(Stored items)

[Start of section]

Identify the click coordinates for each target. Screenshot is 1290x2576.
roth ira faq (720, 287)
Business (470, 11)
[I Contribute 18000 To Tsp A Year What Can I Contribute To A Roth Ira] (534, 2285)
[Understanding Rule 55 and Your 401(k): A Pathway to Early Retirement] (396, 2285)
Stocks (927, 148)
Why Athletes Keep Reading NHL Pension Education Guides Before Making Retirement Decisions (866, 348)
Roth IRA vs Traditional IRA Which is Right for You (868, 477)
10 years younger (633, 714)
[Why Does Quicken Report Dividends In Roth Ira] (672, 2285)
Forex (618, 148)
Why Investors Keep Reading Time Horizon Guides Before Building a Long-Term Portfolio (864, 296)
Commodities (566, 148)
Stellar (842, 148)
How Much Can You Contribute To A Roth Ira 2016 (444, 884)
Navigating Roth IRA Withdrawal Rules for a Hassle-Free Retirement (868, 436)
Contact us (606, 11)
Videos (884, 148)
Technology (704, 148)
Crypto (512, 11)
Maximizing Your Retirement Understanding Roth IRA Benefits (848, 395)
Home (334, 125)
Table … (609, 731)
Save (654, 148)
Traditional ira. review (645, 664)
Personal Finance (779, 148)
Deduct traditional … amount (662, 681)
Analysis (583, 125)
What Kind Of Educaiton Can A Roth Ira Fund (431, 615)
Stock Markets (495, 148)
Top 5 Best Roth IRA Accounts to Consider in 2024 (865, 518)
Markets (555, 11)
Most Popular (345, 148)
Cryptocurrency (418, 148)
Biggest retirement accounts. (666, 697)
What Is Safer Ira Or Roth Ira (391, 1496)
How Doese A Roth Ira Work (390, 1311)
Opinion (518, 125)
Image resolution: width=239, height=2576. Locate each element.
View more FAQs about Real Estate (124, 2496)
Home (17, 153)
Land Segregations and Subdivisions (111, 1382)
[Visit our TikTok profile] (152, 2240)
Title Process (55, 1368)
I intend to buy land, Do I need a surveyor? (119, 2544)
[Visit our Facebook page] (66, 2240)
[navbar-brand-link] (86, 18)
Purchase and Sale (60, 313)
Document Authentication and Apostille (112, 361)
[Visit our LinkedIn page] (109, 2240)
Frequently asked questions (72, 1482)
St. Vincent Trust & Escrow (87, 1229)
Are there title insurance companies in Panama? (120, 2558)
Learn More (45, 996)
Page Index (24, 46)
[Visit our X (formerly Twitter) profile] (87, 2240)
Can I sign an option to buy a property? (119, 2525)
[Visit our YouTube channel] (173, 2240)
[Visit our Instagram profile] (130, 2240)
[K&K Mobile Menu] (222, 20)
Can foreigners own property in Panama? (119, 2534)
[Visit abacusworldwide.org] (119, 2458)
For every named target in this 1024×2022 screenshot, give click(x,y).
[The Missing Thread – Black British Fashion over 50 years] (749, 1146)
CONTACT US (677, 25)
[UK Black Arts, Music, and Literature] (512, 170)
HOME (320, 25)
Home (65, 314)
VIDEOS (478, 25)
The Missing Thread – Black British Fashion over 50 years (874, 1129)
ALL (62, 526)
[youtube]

[End of section]

— What you will do —
The data above should be reproduced in full, word for word.

— Result of the task —
Identify the click coordinates for each target. Screenshot is 1290x2576.
roth ira faq (720, 287)
Business (470, 11)
[I Contribute 18000 To Tsp A Year What Can I Contribute To A Roth Ira] (534, 2285)
[Understanding Rule 55 and Your 401(k): A Pathway to Early Retirement] (396, 2285)
Stocks (927, 148)
Why Athletes Keep Reading NHL Pension Education Guides Before Making Retirement Decisions (866, 348)
Roth IRA vs Traditional IRA Which is Right for You (868, 477)
10 years younger (633, 714)
[Why Does Quicken Report Dividends In Roth Ira] (672, 2285)
Forex (618, 148)
Why Investors Keep Reading Time Horizon Guides Before Building a Long-Term Portfolio (864, 296)
Commodities (566, 148)
Stellar (842, 148)
How Much Can You Contribute To A Roth Ira 2016 (444, 884)
Navigating Roth IRA Withdrawal Rules for a Hassle-Free Retirement (868, 436)
Contact us (606, 11)
Videos (884, 148)
Technology (704, 148)
Crypto (512, 11)
Maximizing Your Retirement Understanding Roth IRA Benefits (848, 395)
Home (334, 125)
Table … (609, 731)
Save (654, 148)
Traditional ira. review (645, 664)
Personal Finance (779, 148)
Deduct traditional … amount (662, 681)
Analysis (583, 125)
What Kind Of Educaiton Can A Roth Ira Fund (431, 615)
Stock Markets (495, 148)
Top 5 Best Roth IRA Accounts to Consider in 2024 (865, 518)
Markets (555, 11)
Most Popular (345, 148)
Cryptocurrency (418, 148)
Biggest retirement accounts. (666, 697)
What Is Safer Ira Or Roth Ira (391, 1496)
How Doese A Roth Ira Work (390, 1311)
Opinion (518, 125)
Image resolution: width=239, height=2576. Locate each element.
View more FAQs about Real Estate (124, 2496)
Home (17, 153)
Land Segregations and Subdivisions (111, 1382)
[Visit our TikTok profile] (152, 2240)
Title Process (55, 1368)
I intend to buy land, Do I need a surveyor? (119, 2544)
[Visit our Facebook page] (66, 2240)
[navbar-brand-link] (86, 18)
Purchase and Sale (60, 313)
Document Authentication and Apostille (112, 361)
[Visit our LinkedIn page] (109, 2240)
Frequently asked questions (72, 1482)
St. Vincent Trust & Escrow (87, 1229)
Are there title insurance companies in Panama? (120, 2558)
Learn More (45, 996)
Page Index (24, 46)
[Visit our X (formerly Twitter) profile] (87, 2240)
Can I sign an option to buy a property? (119, 2525)
[Visit our YouTube channel] (173, 2240)
[Visit our Instagram profile] (130, 2240)
[K&K Mobile Menu] (222, 20)
Can foreigners own property in Panama? (119, 2534)
[Visit abacusworldwide.org] (119, 2458)
For every named target in this 1024×2022 screenshot, give click(x,y).
[The Missing Thread – Black British Fashion over 50 years] (749, 1146)
CONTACT US (677, 25)
[UK Black Arts, Music, and Literature] (512, 170)
HOME (320, 25)
Home (65, 314)
VIDEOS (478, 25)
The Missing Thread – Black British Fashion over 50 years (874, 1129)
ALL (62, 526)
[youtube]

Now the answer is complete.